FORD MOTOR CREDIT COMPANY, Plaintiff-Appellant, Denise Hall, Plaintiff, v. ATLANTIC MUTUAL INSURANCE COMPANY, Defendant-Respondent.

Decided: May 16, 2002

ANDRIAS, J.P., BUCKLEY, SULLIVAN, and ELLERIN, JJ. John M. Flannery, for Plaintiff-Appellant. Bradley L. Mitchell, for Defendant-Respondent.

Order, Supreme Court, New York County (Joan Madden, J.), entered on or about October 29, 2001, which granted defendant's motion to reject the report of the Special Referee in this matter and denied plaintiff-appellant's cross motion to confirm such report, and, upon the grant of reargument and renewal, adhered to the prior order of the same court (Salvador Collazzo, J.), entered May 9, 1997, granting defendant's motion for summary judgment dismissing the complaint, unanimously affirmed, with costs.

 While it is true that one of the binders issued by the insurance broker indicated that plaintiff Ford Motor Credit Company (FMCC) was to be named as an additional insured in the policy covering the automobile leased by plaintiff Hall, the policy subsequently issued by defendant did not name FMCC as an additional insured and “where the provisions of an insurance policy are clear, the contract must be enforced as written” (Moshiko, Inc. v.

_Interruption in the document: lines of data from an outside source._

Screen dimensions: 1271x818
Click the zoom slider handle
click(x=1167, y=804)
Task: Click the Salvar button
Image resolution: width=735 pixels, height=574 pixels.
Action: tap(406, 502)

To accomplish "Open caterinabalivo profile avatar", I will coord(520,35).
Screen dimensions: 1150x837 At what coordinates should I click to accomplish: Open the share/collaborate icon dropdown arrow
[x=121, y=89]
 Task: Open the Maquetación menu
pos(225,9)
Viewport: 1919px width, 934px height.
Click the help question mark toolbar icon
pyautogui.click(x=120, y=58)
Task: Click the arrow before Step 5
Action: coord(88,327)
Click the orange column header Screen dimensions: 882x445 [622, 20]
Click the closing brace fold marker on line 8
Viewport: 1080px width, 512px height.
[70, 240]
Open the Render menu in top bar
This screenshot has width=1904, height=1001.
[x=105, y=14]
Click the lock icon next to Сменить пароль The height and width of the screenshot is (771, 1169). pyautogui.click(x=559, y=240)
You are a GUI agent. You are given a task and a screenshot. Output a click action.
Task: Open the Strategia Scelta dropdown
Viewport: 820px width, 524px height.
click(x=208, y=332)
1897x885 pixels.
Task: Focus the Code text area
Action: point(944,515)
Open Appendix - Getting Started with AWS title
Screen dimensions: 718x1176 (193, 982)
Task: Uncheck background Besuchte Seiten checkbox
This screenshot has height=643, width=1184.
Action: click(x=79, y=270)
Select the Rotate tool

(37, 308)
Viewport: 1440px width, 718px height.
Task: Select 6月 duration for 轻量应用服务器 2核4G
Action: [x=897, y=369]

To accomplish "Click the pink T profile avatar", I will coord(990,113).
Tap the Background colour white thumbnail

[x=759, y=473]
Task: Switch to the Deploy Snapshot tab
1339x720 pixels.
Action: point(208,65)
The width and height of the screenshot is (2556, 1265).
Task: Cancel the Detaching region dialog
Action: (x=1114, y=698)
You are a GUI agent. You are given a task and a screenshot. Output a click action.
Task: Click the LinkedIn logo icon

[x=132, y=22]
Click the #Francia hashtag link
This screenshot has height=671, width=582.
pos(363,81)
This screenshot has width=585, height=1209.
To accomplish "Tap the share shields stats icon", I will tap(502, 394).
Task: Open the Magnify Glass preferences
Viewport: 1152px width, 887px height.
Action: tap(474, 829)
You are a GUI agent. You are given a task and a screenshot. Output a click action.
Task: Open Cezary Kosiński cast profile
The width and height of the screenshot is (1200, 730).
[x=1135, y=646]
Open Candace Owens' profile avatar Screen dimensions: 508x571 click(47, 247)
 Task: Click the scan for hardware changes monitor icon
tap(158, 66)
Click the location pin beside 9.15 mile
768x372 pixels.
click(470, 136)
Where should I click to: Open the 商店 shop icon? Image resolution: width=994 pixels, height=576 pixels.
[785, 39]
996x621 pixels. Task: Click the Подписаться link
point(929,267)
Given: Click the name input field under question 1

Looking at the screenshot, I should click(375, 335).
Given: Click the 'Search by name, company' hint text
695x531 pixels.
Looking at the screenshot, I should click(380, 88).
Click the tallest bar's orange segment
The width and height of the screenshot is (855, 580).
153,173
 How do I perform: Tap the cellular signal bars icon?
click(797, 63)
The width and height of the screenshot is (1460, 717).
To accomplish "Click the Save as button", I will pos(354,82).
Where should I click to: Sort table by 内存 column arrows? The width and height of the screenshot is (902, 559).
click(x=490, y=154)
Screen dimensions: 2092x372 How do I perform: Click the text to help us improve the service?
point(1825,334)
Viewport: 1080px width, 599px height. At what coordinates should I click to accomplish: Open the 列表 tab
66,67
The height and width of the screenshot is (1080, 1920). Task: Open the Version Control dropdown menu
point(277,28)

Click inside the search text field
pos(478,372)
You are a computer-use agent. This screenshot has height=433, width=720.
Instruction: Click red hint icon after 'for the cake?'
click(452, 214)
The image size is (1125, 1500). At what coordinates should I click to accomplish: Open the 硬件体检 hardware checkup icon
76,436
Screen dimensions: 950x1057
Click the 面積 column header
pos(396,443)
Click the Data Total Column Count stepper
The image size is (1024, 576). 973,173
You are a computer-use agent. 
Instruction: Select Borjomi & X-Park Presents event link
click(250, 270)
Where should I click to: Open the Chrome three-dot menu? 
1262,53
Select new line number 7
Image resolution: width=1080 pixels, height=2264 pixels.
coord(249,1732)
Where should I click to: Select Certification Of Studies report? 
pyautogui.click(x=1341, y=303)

Seiger & Smith, Inc., 137 A.D.2d 170, 175, 529 N.Y.S.2d 284, affd. in part and appeal dismissed in part 72 N.Y.2d 945, 533 N.Y.S.2d 52, 529 N.E.2d 420;  see also, Charnowitz v. GEICO, 177 A.D.2d 320, 321, 575 N.Y.S.2d 875).   Although FMCC seeks to reform the policy to include itself as an additional insured, it has not come forward with the necessary “evidence of a very high order” “to overcome the heavy presumption that [the] deliberately prepared and executed written instrument manifested the true intention of the parties” (George Backer Mgt. Corp. v. Acme Quilting Co., Inc., 46 N.Y.2d 211, 219, 413 N.Y.S.2d 135, 385 N.E.2d 1062;  see also, Chimart Assocs. v. Paul, 66 N.Y.2d 570, 574, 498 N.Y.S.2d 344, 489 N.E.2d 231).   While there was evidence before the Special Referee that the vehicle lessee, Hall, told the broker that FMCC was to be named as an additional insured, there was no evidence that the broker communicated that direction to defendant and thus no basis for the conclusion, necessary to render FMCC's claim for reformation viable, that defendant, although intending to name FMCC as an additional insured, simply neglected to do so (see, id.).